TERM LIMITS. The Board does not believe it should establish term limits. The
Company and its stockholders both benefit from Board continuity and stability
and by allowing directors to focus on long-term business strategies and results.

RETIREMENT AGE. A director shall retire from the Board at the first meeting of
stockholders to elect directors after he or she reaches 70 years of age. In
order to provide for continuity and stability of the Board, an exception is made
for the initial directors of the Company.

BOARD AGENDA. The Chief Executive Officer sets the agenda for Board meetings
with the understanding that certain items necessary for appropriate Board
oversight, such as annual budgets and long range plans, must appear periodically
on the agenda. Board members may suggest that particular items be placed on the
agenda.

FREQUENCY OF MEETINGS. The Board has twelve regularly scheduled meetings per
year. In addition, special meetings may be called from time to time as
determined by the needs of the business. It is the responsibility of the
directors to attend meetings.

CORPORATE STRATEGY. From time to time, the Board devotes an extended meeting to
a review of the Company's long-term strategic and business plans.

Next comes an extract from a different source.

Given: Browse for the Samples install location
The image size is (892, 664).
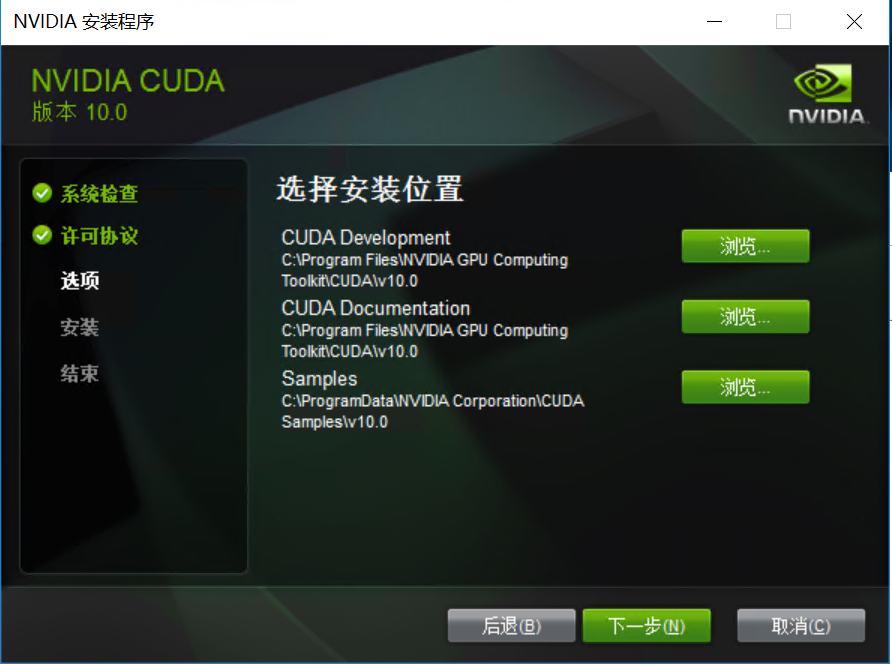Looking at the screenshot, I should pos(745,387).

3.    SELECTION OF CHAIRMAN AND CEO

The Board is free to make the selection in the manner and upon the criteria that
the Board deems appropriate at the time of the selection. The Board has no
policy with respect to the separation of the role of Chairman of the Board and
Chief Executive Officer.

4.    LEAD DIRECTOR CONCEPT

The Board believes that designating a lead independent director may or may not
serve the best interests of the Company and its stockholders at any give time,
depending upon circumstances at that time. The Board believes that it would not
be necessary to appoint a lead director at times when the Chairman of the Board
is an independent director. In the event that a lead director is designated, his
or her duties would include: assisting the Board in assuring compliance with and
implementation of the Company's Corporate Governance Guidelines; coordinating
the agenda for and moderating sessions of the Board's independent directors; and
acting as principal liaison between the independent directors and the Chairman
of the Board on sensitive issues.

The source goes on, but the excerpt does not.